GALIANO, Pablo Stolze; e PAMPLONA FILHO, Rodolfo. Novo curso de Direito Civil. v.III. 8. ed. rev. e atual. São Paulo: Saraiva , 2010.

GRIOVOVER, Ada Pellegrini et tal. Código Brasileiro de Defesa do Consumidor: comentados pelos autores do anteprojeto. 9. ed. Rio de Janeiro: Forense Universitária, 2007.

MARQUES, Claudia Lima. Contratos no Código de Defesa do Consumidor. 4. ed. rer. ampl. e atual. São Paulo: Revista do Tribunais, 2002.

MIRAGEM, Bruno. Responsabilidade civil médica no direito brasileiro. Revista de Direito do Consumidor, n.63.São Paulo: Revista dos Tribunais, jul-set/2007.

NUNES, Rizzato. Curso de Direito do Consumidor. 5. ed, revisada ampliada e atualizada. São Paulo: Saraiva, 2010.

OLIVEIRA, Amanda Flávio de. Lei de Planos de Saúde (lei9.656/98):dez anos depois.
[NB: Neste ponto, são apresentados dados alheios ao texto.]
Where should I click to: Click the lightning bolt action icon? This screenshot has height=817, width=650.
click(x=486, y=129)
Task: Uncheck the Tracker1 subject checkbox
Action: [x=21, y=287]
Revista de Direito do Consumidor, n.67.São Paulo: Revista dos Tribunais, jul-set/2008

 


[1] Trabalho apresentado à disciplina Direito do Consumidor em 2010.2.

[2] Acadêmicas do Curso de Direito da Unidade de Ensino Superior Dom Bosco.
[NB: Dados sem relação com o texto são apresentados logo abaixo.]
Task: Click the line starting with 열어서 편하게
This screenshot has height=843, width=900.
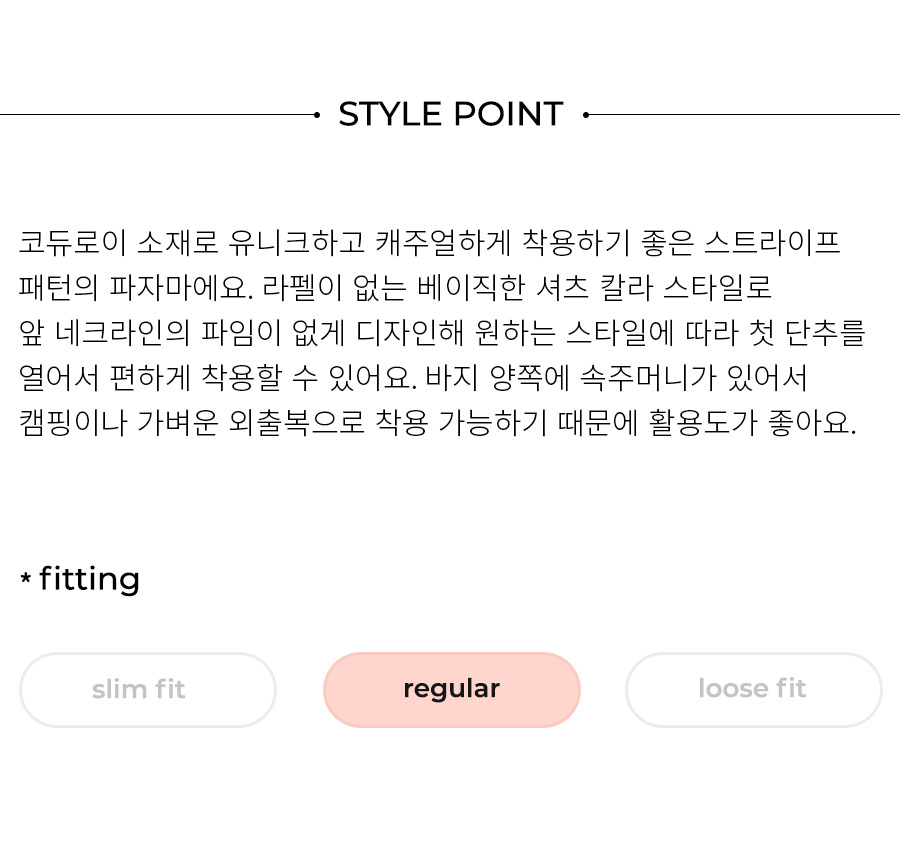Action: pos(413,378)
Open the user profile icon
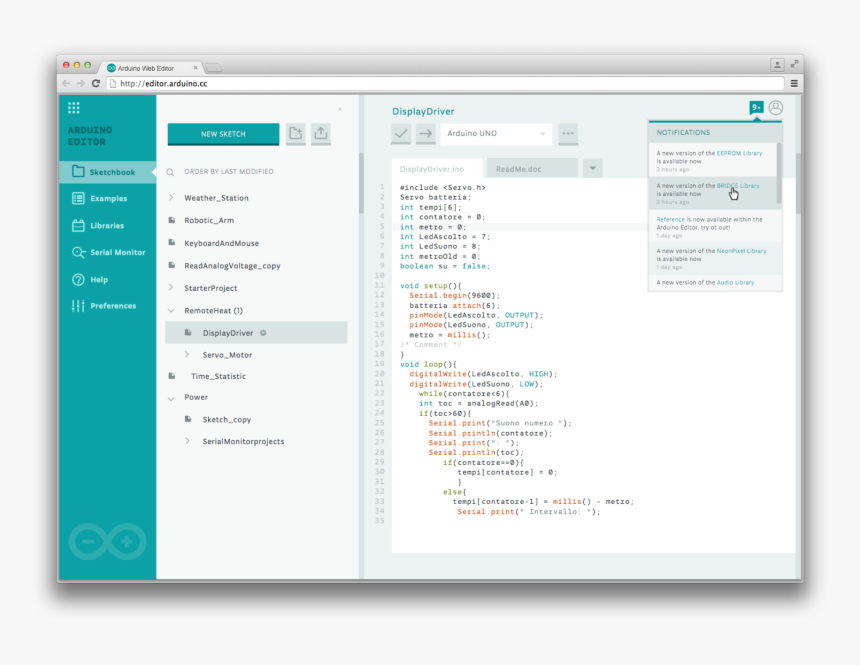This screenshot has width=860, height=665. tap(776, 108)
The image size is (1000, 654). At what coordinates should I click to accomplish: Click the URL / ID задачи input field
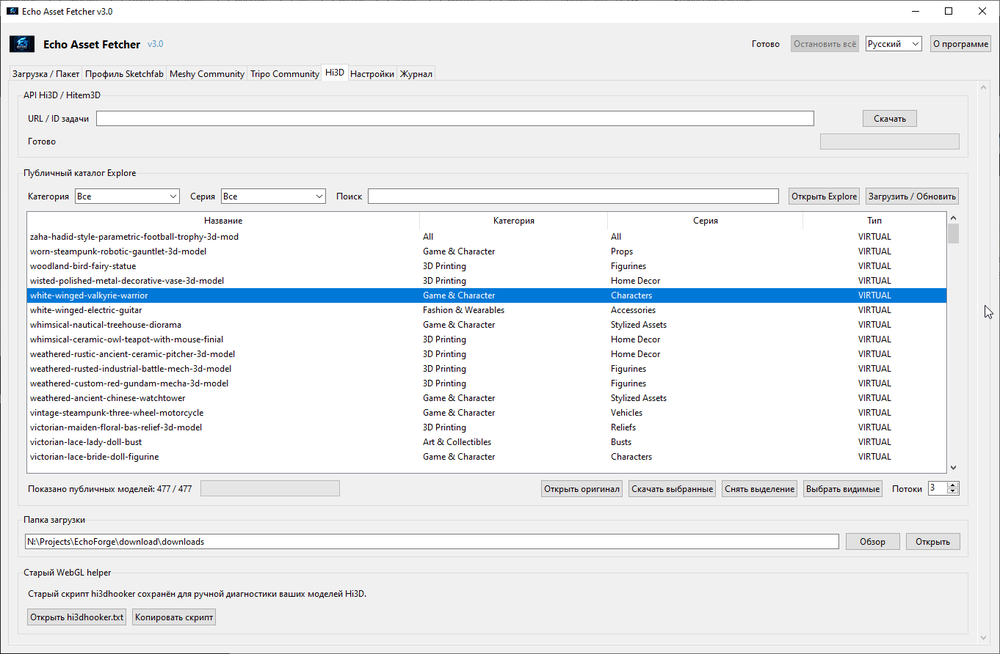tap(455, 119)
[3] Os fundamentos da caracterização da relação de consumo não constituem objeto desta abordagem, mas importa frisar que são irrefutáveis e que pacífica é a jurisprudência do STJ em considerar que o contratante de plano privado de assistência à saúde é consumidor. Neste sentido, Claudia Lima Marques transcreve trecho de um caso emblemático – Resp 267530/SP, julgado em 2000: “a operadora de serviços de saúde que presta serviços remunerados à população tem sua atividade regida pelo CDC, pouco importando o nome ou a natureza jurídica que adota”. In: MARQUES, Claudia Lima. Contratos no Código de Defesa do Consumidor. p. 399.

[4] O Código de Ética Médica dispõe em capitulo especifico sobre a Responsabilidade Profissional, elencando em diversos artigos as condutas passíveis à qualificação de ato ilícito (no sentido de descumprimento de deveres), a ensejar o dever de reparação. Em suma, todas as condutas tipificadas, representam espécies destes três gêneros de deveres médicos, citados pelo autor.

[5] Cabe esclarecer a cisão já sobrepujada em marco de critérios para a atribuição da responsabilidade médica, qual seja a distinção ou identidade entre o conceito de culpa ordinária e culpa profissional, incidindo a primeira na falta de deveres, que pudessem vir a calhar, a qualquer pessoa; e a segunda, versa na ausência de comportamento especifico do profissional, em sua área de atuação. Todavia, na há de se investigar sobre a espécie de culpa, ou como esta se caracteriza em certos casos, pois, a compleição da culpa por si só enseja a responsabilidade subjetiva. In: MIRAGEM, Bruno. Responsabilidade Civil Médica, p. 77.